■ Activity: Without copying the images, write out all the entries below verbatim.

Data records
########

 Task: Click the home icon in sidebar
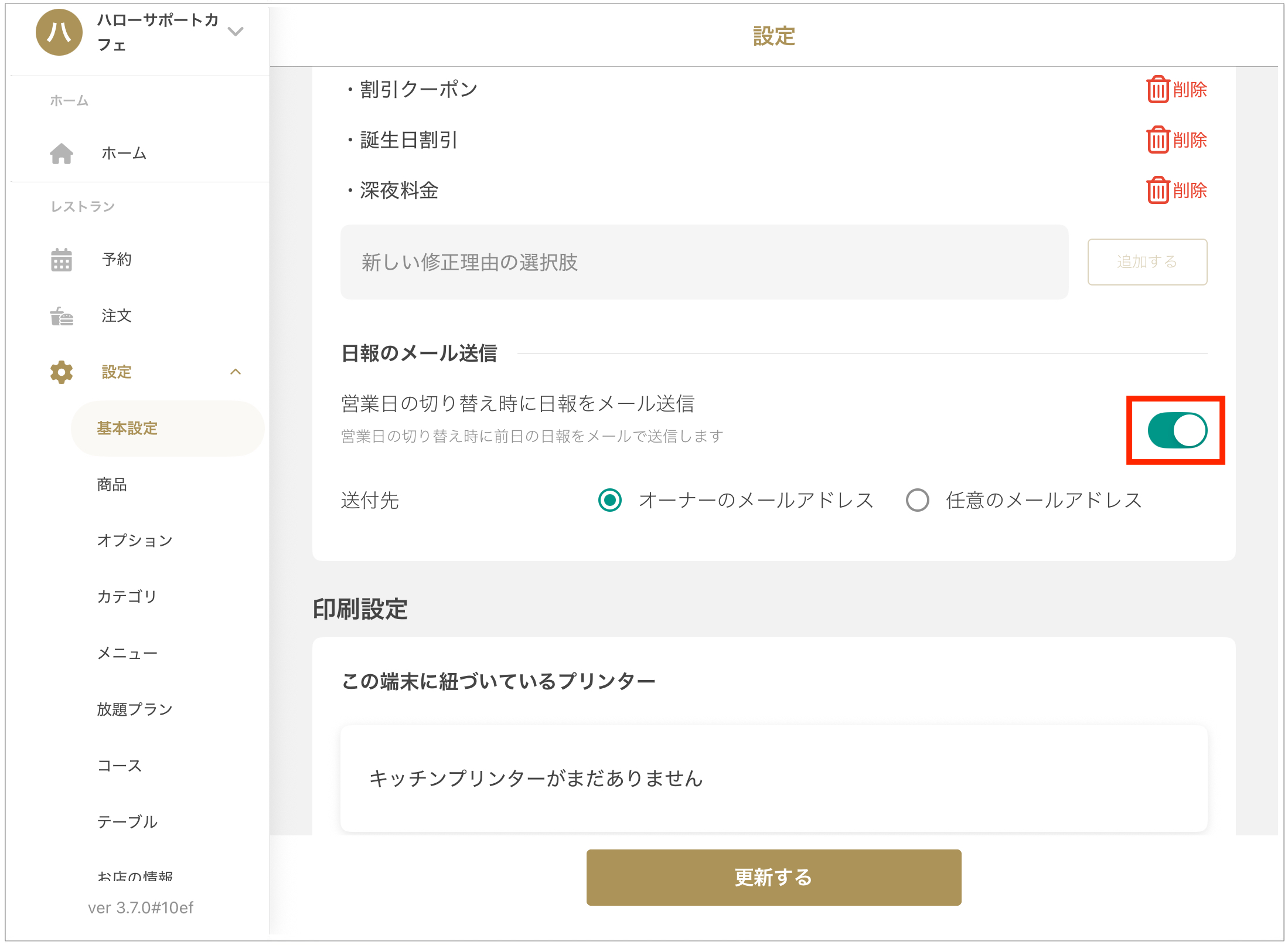coord(62,154)
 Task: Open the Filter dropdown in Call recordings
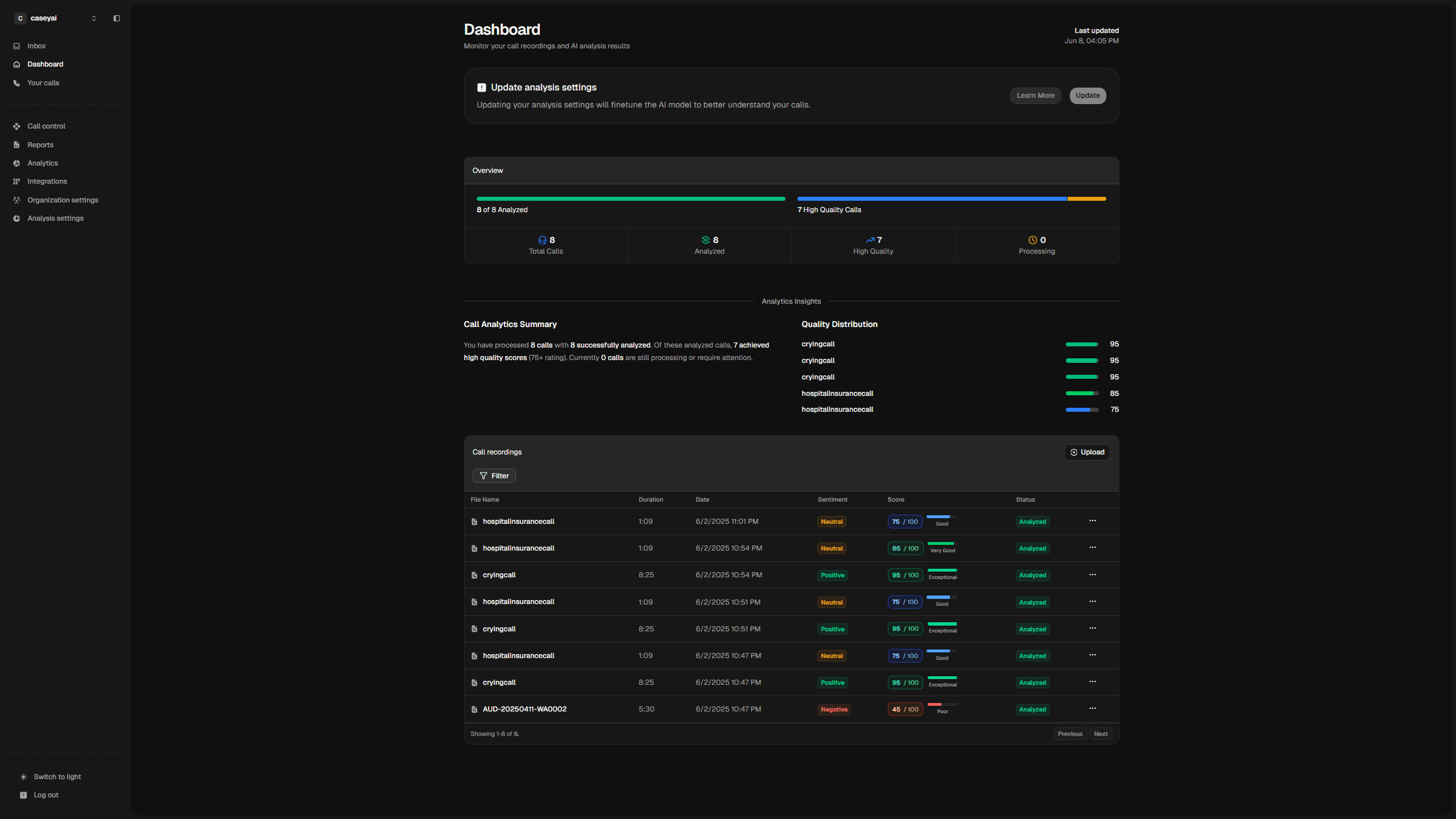pyautogui.click(x=494, y=476)
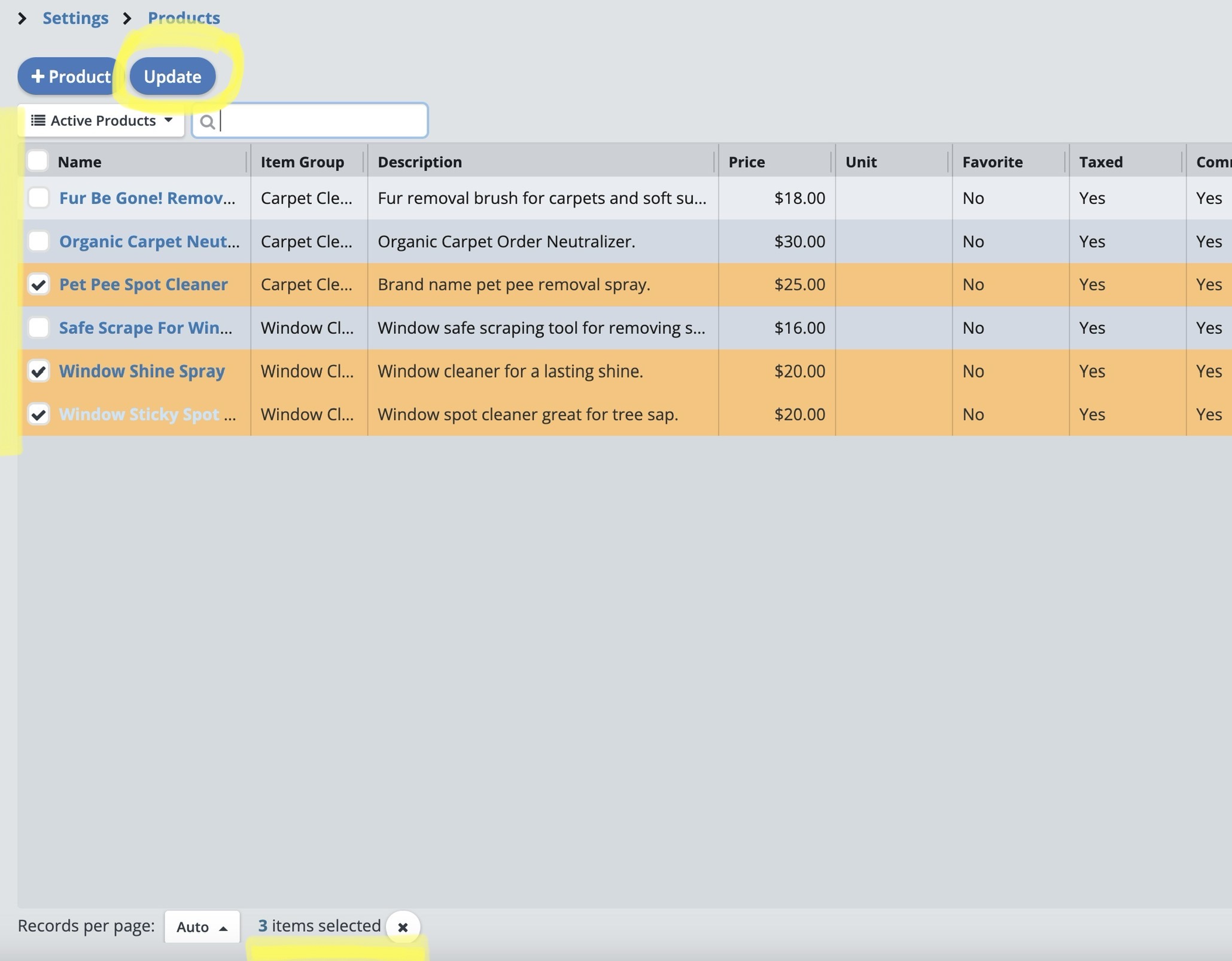Sort by the Item Group column header
Viewport: 1232px width, 961px height.
point(302,162)
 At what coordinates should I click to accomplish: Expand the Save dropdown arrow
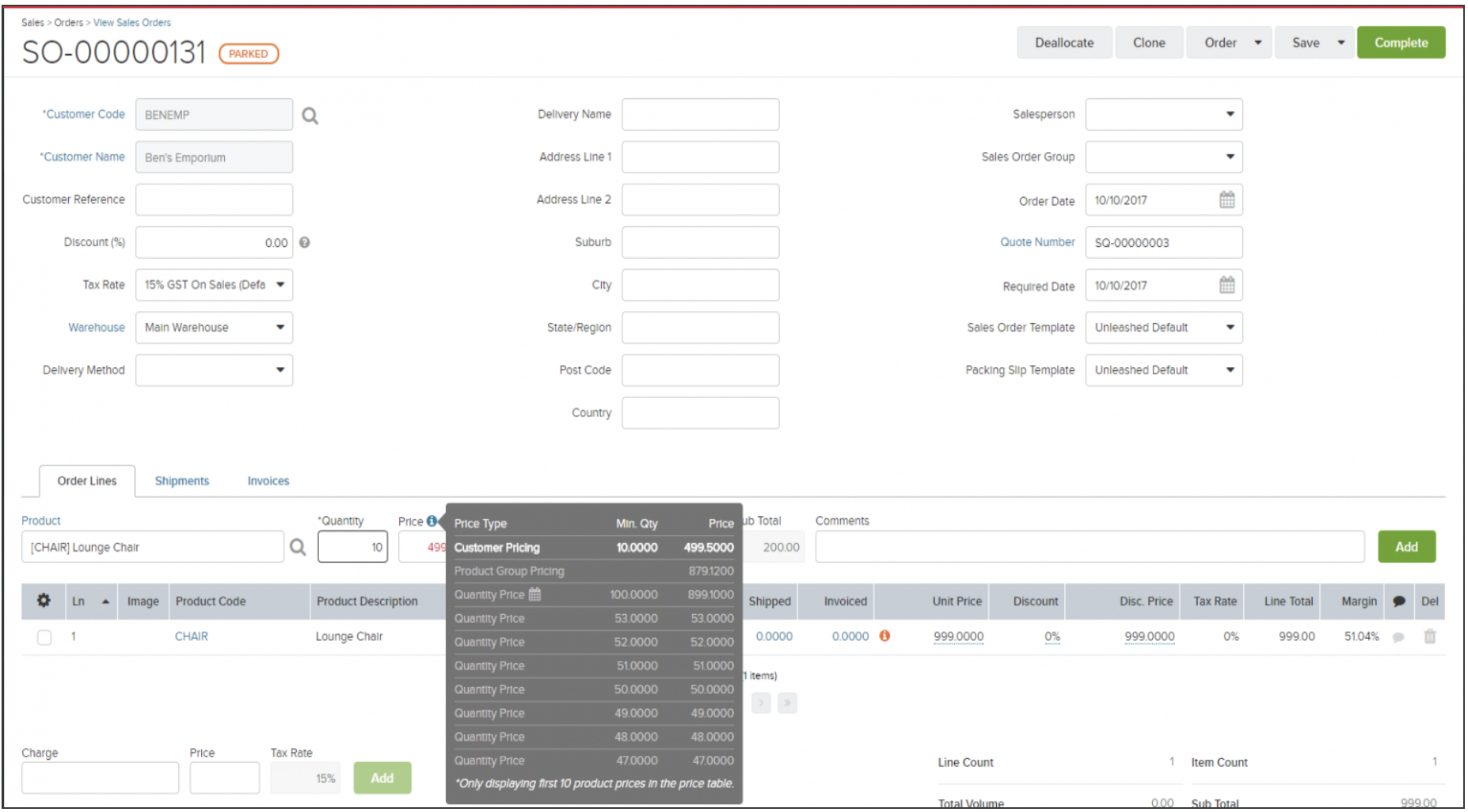1339,42
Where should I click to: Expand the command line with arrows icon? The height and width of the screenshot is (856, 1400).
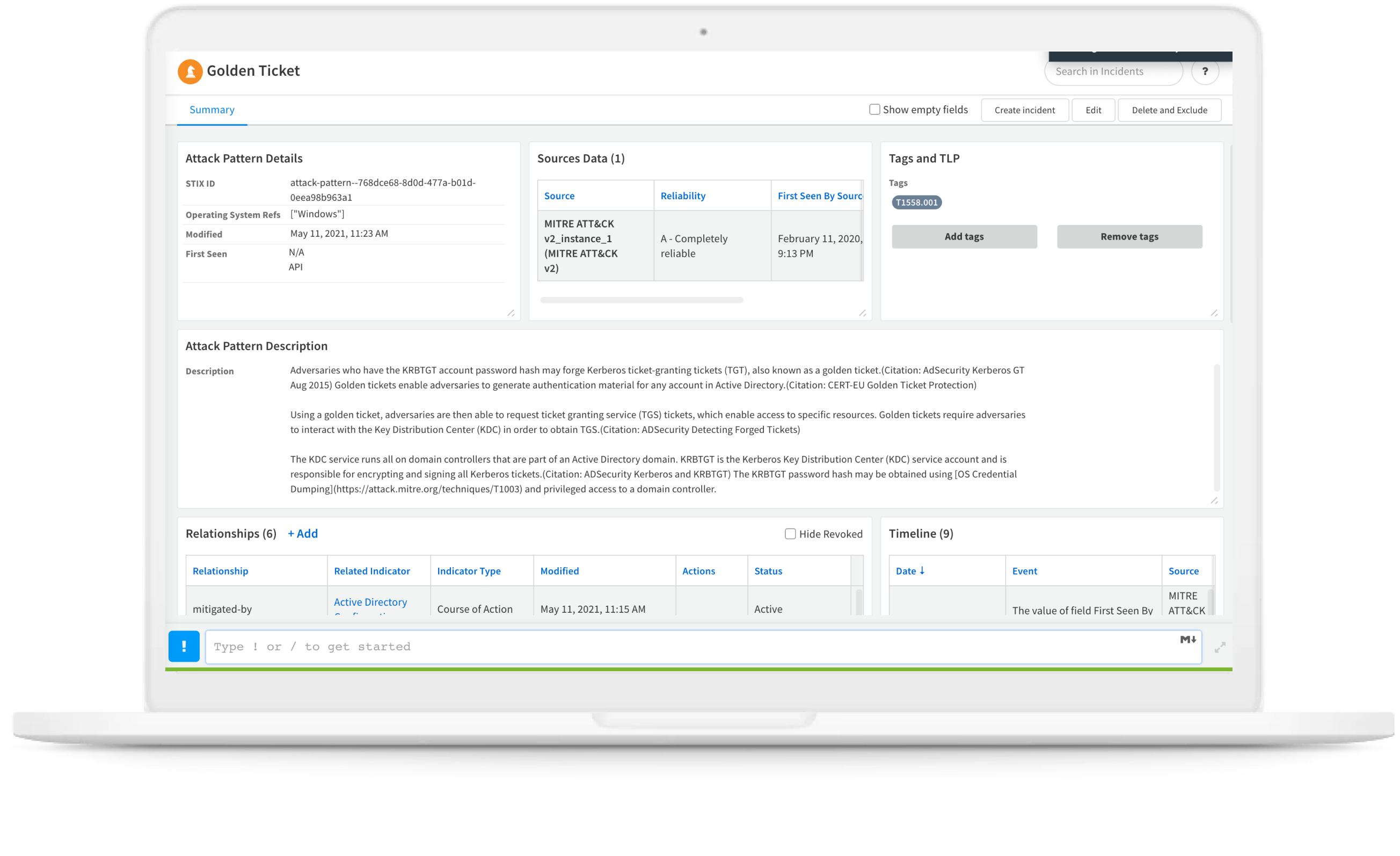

########

■ Solution for this exercise:
 Task: Click the home icon in sidebar
coord(62,154)
 Task: Open the Filter dropdown in Call recordings
pyautogui.click(x=494, y=476)
Sort by the Item Group column header
Viewport: 1232px width, 961px height.
point(302,162)
 At what coordinates should I click to accomplish: Expand the Save dropdown arrow
1339,42
Where should I click to: Expand the command line with arrows icon? The height and width of the screenshot is (856, 1400).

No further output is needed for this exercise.